Stress At Christmas

For many, the festive season can be a time of joy. However, Christmas can also be a season of stress. There are so many things to do and a limited time to do them in.

Working people may feel especially harassed, trying to fit Christmas activities into their limited time. For healthcare professionals, the winter season can also bring additional work pressures. In particular, in uncertain times and recession, the commercial aspect of Christmas might seem especially difficult. Often part of the problem is the large discrepancy between ‘expectations’ and reality. This time of year is ‘supposed’ to be joyous, perfect, celebratory but with all the shopping, Christmas parties, and holiday get-togethers, it can be an extremely stressful time of year, and can bring a sense of dread to many people.

Anxiety
Overwork, fatigue, financial stress, family tensions, bad weather, possible weight gain, unrealistic expectations can all lead to anxiety. Throw over-excited children into the mix, who have weeks off school at home and the situation can spiral out of control. The emphasis on families, while it can be positive, can also be stressful. Even if you have the ideal family, tensions or arguments can erupt as everyone tries to be on their best behaviour. If you like your independence, just being around one’s relatives can lead to feelings of stress. And many people
struggle because they are not able to be with family or friends, through death or separation.

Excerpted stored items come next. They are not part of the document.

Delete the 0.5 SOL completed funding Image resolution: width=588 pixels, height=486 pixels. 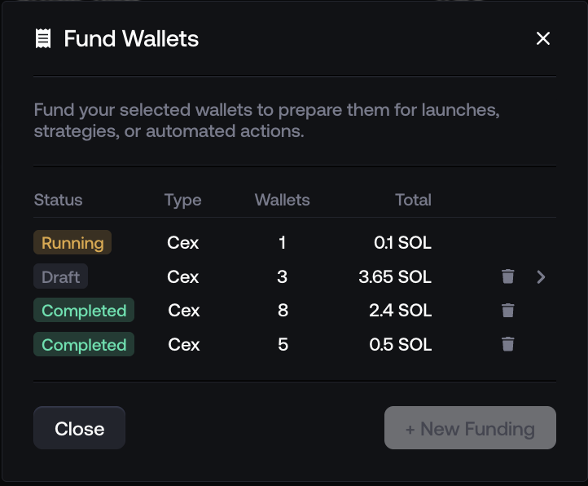507,344
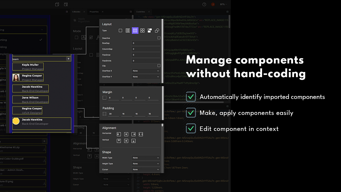Click the checkmark next to the Sorting item
Viewport: 341px width, 192px height.
pos(41,39)
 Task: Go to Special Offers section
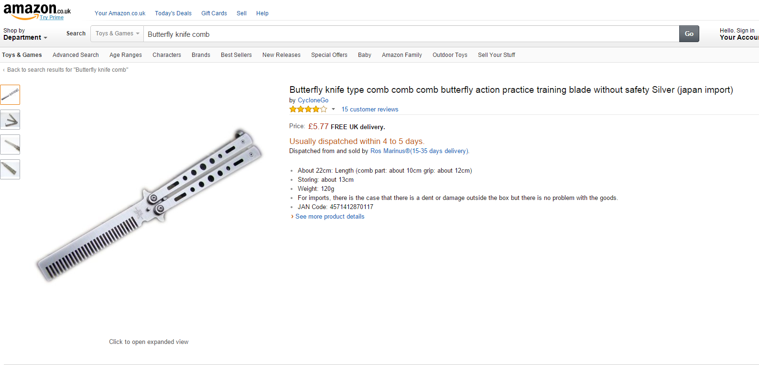coord(329,55)
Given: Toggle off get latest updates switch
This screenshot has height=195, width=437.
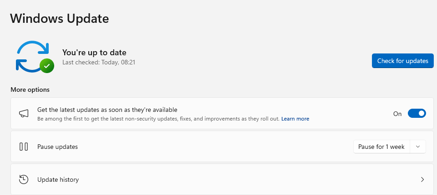Looking at the screenshot, I should point(417,113).
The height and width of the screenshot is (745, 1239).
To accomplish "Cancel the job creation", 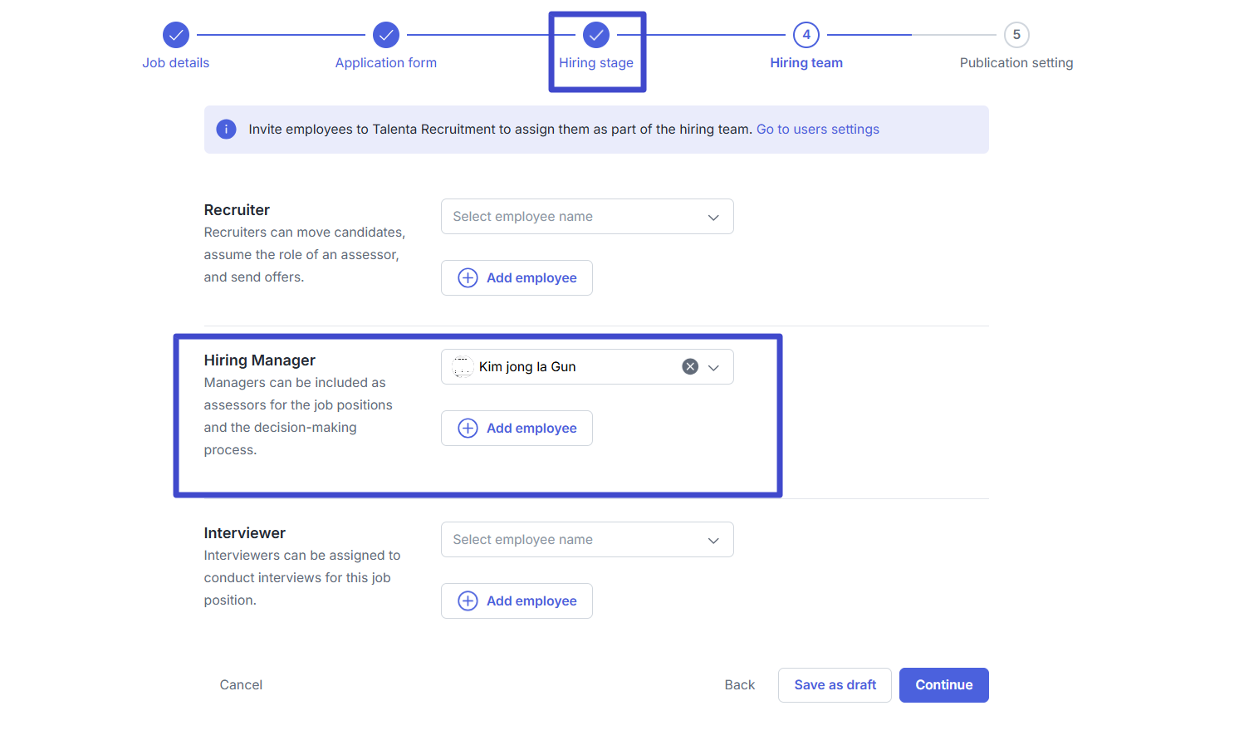I will (241, 685).
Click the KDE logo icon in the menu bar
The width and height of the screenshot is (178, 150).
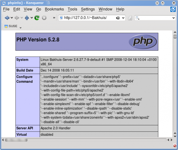[x=173, y=9]
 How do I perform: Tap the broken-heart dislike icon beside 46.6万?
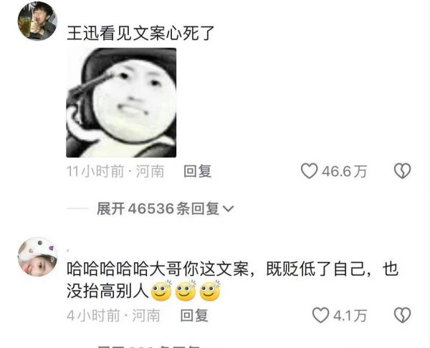(402, 171)
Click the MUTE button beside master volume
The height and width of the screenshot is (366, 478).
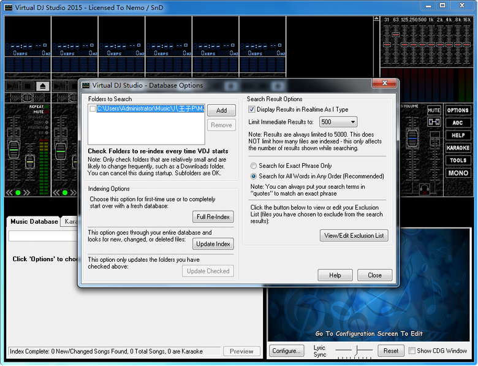(434, 110)
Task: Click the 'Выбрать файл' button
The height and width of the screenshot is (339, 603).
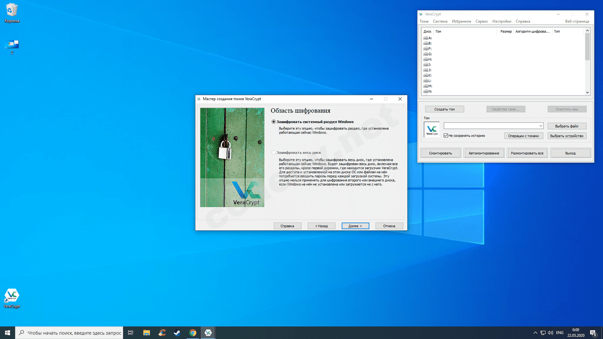Action: click(567, 126)
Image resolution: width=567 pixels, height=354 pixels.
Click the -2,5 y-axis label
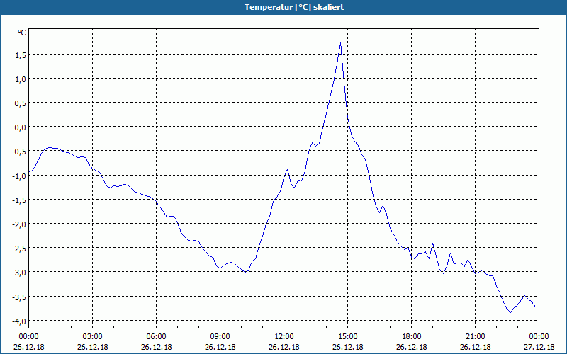(19, 249)
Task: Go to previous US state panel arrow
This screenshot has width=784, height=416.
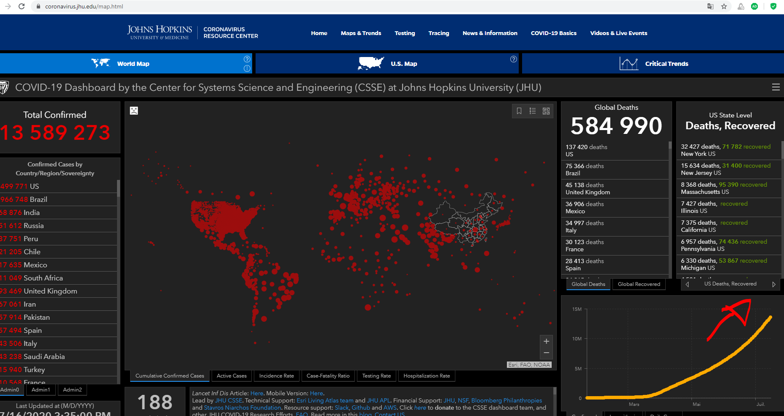Action: click(687, 284)
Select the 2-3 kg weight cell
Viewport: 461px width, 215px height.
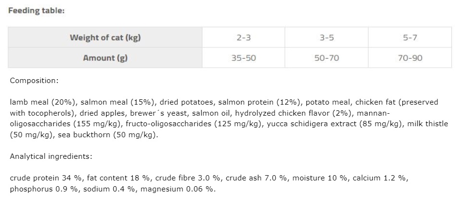point(243,37)
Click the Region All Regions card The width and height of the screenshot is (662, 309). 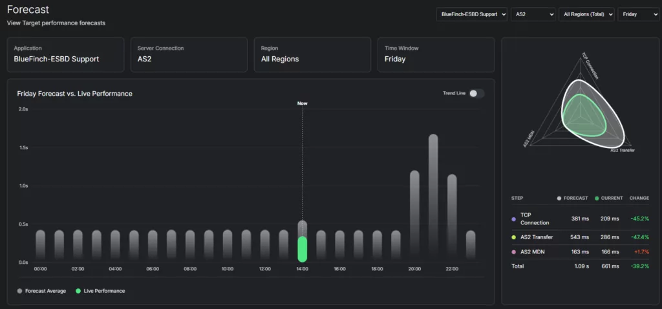[312, 54]
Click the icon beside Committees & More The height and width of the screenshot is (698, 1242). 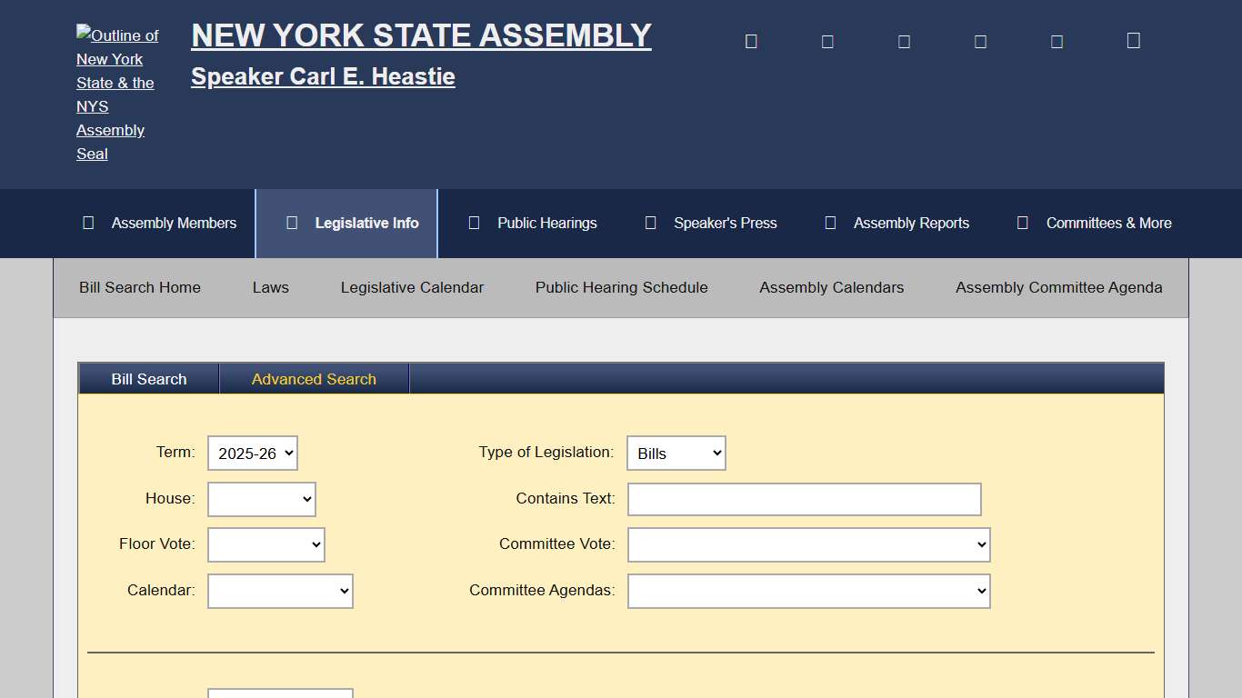tap(1022, 222)
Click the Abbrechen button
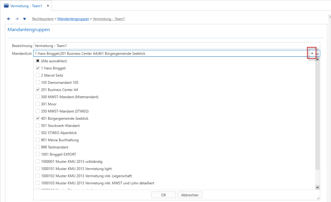The width and height of the screenshot is (331, 202). [190, 195]
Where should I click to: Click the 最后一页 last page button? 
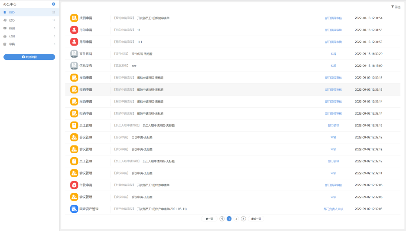pos(256,219)
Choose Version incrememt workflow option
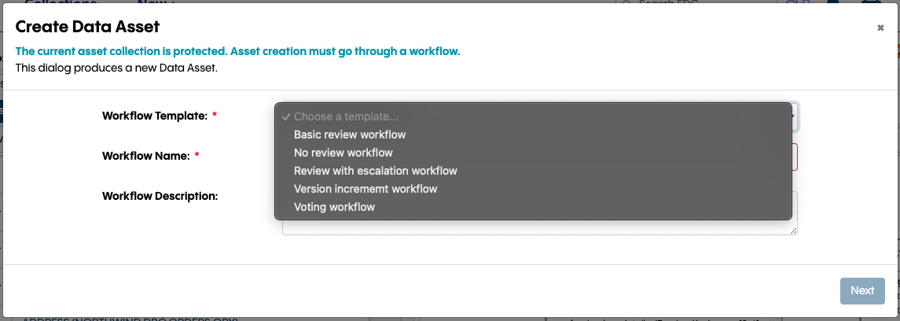This screenshot has width=900, height=321. pos(366,189)
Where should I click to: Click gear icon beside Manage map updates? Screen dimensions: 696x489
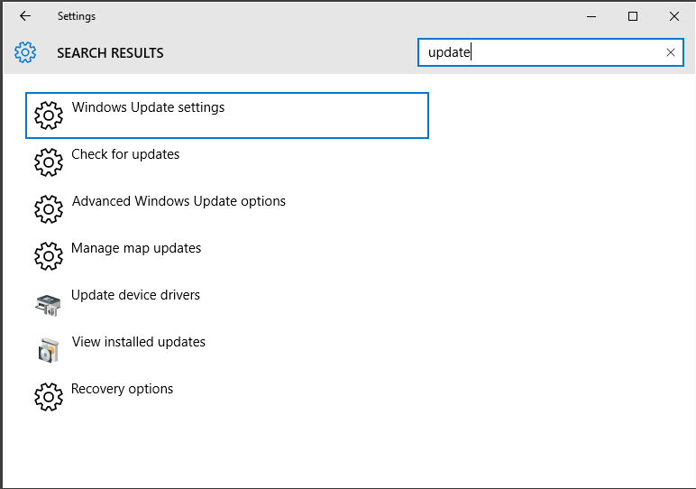[49, 256]
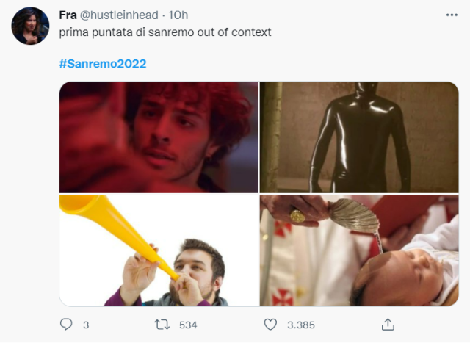470x343 pixels.
Task: Open the baby baptism photo
Action: (x=358, y=250)
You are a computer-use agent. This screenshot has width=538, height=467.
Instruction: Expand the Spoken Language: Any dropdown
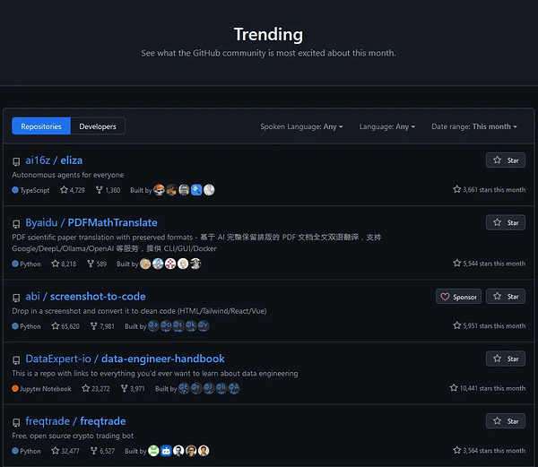pyautogui.click(x=301, y=126)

Learning and applying a few time management strategies can make a big difference. Re-assessing your values and priorities for Christmas can help keep it in a manageable perspective.

TIPS FOR REDUCING CHRISTMAS STRESS

Slow down. Take a long hot bath, get enough sleep and when you make yourself that cup of tea, sit down to drink it.

Work out a realistic budget. You cannot buy an ideal Christmas. Think of budget ideas e.g. wrap an ‘IOU’ note for a delayed present in the sales.

Build in time to relax and enjoy the festive season into your schedule. Take the time to drive or walk around and enjoy the displays of Christmas lights in shops or on houses. Don’t plan to do shopping on this trip – just look at what is around you.

Have ‘alone time’ – Even 15 minutes alone can make all the difference. Take a walk, listen to calming music. Put Christmas and other such family holidays in perspective.

Stay active – Getting enough exercise, oxygen, and fresh air may help. If you don’t have the energy for anything too challenging, simply go for a walk for 15 minutes.

Ask for help. Christmas anxiety will be easier to overcome when you don’t feel like you’re in it alone. Assign some tasks to other family members. Write a ‘to do’ list and then put people’s names, including your children’s names, next to that job. Learning to delegate teaches everyone responsibility and it takes away your sense of feeling overwhelmed.

Plan in advance – Work out who you need to buy presents for and what to buy in advance and try to drip feed the purchases in the months leading up to Christmas so it’s not all needed to be done at once.

Parties and gatherings – It is okay to not attend every party and gathering.

Accept imperfections – The family will fight, the gifts will disappoint, and the turkey will be dry. It’s inevitable that some troubles will arise; accepting this is part of life is key to overcoming Christmas stress.

Turn chores into events – Everyone finds some holiday season activities that have to be done as drudgery. For example, invite some friends over for a tree-decorating night or Christmas baking night.